When Auntie Ned spontaneously combusts, she leaves behind a pair of smoking orthopedic shoes and house that she will to her best friend's daughters. Amy and Gwendolyn are sisters-- closer than close--who move into the bungalow and inherit Ned's legacies: a closet full of housedresses, a freezer full of meat, and the passionate flames of unrequited desire.
Amy's appetites--for meat, for sex, for getting her way--are ferocious, while Gwendolyn longs for a more normal existence but can't refuse her big sister anything at all. Wagman's plot is as combustible as Auntie Ned, adding a troubled carpenter whose steamy entanglement with the sisters will either save them all or set spark to a situation that's bound to explode.
Diana Wagman is the author of five novels. Her second, Spontaneous, won the 2001 PEN West Award for Fiction. Her latest is Life #6 from Ig Publishing. She is an occasional contributor to the Los Angeles Times and has been published in many literary journals, most recently Black Clock and the n+1 anthology, MFA vs NYC.
I'm so thankful for authors like Diana Wagman: writer of beautiful gems hiding their brilliance under anonymous rocks. You usually have to unearth them, and when you do, the joy of digging through their backlist is the icing on the cake! The evangelical zeal I feel when talking about her books is real; as you may have intuited from the odd subject matters she has embraced -- they run far and wide, and each is as good as the next. Human spontaneous combustion, here. Yeah, enough said.
I came across this novel while at a thrift store. I never thought I would like a novel about spontaneous human combustion, incest, love, lust, and death, (who am I kidding, I probably would have)
I picked this book up from a pile of books my friend was getting rid of when she moved. She said it was good. I trusted her.
She was right. This book is incredible. Two sisters have an Auntie who dies from spontaneous combustion, and they inherit her house. The sisters are quite extraordinary, and the other characters add to the story: a repair man with a crush on one of the sisters, one of the sister's abusive ex-boyfriend and business partner, and a scholar of spontaneous combustion who comes to visit the scene. It's incredibly well written, impossible to put down, and unlike anything else I've ever read.
This felt like a burger that had too much stuff in it - when you start cooking it (rare, of course), it begins to fall apart slightly, kind of crumbly. It was so outrageous and unbelievable it took away from some of the enjoyment (not even including the spontaneous combustion part). Diana Wagman herself is a fantastic author. Her writing style, descriptions, phrasings - I can't wait to read other books by her based on her writing alone.
Bizarre, macabre, disturbing, fascinating, erotic ... human spontaneous combustion, combustion of the heart, the psyche... Diana Wagman does quite a lot with this, and it is definitely not a book for the faint of heart.
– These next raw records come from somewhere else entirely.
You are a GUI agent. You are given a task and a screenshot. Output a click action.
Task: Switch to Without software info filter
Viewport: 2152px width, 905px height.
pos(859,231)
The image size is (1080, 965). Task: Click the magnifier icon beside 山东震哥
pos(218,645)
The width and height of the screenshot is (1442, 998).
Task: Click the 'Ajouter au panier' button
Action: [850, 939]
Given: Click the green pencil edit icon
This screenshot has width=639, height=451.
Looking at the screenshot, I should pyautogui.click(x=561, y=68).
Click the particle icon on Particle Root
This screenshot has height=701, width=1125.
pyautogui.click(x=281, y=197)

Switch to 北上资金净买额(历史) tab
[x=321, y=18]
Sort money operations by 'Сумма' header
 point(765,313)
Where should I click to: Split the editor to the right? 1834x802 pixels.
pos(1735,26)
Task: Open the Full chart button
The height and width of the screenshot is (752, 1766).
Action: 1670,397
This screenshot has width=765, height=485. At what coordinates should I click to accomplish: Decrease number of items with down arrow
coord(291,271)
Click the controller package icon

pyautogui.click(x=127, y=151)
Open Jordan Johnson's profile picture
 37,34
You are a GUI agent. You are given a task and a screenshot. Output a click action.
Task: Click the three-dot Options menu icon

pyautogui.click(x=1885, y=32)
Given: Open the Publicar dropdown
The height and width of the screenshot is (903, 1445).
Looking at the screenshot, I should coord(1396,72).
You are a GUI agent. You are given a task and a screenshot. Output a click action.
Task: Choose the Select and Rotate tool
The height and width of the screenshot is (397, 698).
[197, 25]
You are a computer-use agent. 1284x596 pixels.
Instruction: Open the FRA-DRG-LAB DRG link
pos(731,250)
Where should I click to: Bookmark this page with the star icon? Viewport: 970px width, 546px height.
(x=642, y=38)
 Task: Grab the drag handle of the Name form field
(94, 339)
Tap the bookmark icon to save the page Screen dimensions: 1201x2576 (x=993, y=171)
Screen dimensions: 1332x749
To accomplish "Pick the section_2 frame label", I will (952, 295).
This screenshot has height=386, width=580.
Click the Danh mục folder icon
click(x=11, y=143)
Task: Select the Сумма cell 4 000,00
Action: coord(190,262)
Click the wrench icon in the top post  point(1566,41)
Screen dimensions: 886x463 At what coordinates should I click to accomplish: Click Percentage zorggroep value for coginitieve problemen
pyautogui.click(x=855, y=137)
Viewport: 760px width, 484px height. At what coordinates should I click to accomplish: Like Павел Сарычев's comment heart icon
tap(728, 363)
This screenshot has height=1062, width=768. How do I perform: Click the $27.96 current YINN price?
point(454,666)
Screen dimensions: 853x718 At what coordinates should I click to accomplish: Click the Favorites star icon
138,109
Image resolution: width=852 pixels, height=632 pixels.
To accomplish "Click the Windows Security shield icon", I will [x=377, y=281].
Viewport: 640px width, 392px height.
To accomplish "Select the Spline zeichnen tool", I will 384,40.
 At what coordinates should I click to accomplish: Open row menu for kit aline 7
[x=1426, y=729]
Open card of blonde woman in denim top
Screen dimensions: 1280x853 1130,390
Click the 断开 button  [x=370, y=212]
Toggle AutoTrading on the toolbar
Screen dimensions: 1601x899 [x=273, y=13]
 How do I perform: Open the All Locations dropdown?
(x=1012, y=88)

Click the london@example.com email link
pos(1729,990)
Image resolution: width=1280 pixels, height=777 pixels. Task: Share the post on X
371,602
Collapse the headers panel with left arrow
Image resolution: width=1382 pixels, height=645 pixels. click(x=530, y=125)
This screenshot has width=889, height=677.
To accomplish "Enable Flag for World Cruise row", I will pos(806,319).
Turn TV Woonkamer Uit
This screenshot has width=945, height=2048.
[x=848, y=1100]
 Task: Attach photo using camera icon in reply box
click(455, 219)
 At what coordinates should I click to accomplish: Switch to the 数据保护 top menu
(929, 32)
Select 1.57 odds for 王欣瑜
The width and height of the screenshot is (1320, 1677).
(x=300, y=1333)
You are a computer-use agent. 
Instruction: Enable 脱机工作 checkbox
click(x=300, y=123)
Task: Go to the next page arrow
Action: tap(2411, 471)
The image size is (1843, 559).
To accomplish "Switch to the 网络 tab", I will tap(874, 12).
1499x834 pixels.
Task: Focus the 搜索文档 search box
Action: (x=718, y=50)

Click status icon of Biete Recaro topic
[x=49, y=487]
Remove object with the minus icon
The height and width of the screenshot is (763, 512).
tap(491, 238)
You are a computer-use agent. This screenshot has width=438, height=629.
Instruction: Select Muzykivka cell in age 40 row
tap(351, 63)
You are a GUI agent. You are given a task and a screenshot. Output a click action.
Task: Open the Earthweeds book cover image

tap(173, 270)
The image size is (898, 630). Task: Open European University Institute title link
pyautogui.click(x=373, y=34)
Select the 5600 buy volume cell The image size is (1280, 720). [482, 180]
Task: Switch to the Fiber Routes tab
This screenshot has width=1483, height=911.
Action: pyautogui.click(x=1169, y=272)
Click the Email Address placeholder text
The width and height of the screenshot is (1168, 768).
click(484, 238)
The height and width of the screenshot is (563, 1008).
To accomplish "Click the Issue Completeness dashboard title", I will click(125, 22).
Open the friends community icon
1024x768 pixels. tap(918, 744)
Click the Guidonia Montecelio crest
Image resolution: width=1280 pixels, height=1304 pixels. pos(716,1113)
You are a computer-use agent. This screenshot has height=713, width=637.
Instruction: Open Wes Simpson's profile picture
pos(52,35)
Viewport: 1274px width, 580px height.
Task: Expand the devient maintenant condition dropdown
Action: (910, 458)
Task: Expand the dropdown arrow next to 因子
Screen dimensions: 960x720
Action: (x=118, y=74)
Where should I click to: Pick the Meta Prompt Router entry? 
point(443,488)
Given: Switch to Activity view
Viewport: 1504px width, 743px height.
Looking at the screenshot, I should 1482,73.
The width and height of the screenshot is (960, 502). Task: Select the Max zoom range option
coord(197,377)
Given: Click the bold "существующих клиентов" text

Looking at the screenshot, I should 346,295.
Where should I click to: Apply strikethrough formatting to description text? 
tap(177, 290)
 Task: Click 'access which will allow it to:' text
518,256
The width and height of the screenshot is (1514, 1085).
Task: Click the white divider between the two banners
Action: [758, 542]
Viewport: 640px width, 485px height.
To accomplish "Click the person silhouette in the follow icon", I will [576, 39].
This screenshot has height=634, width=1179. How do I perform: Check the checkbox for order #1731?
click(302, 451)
The narrative propulsion is powerful and I simply had to now how it would end, but not for everyone, for sure.
2.5 stars, really. I picked up this novel at a thrift store in Ireland. Not sure I would recommend it to anyone as it is bizarre, the characters are all strange and it all seems to be rather overwritten.
Terrific, strange, and literary. Wagman tells a story about spontaneous human combustion, incest, love, and death. And she does so in an admirably entertaining manner.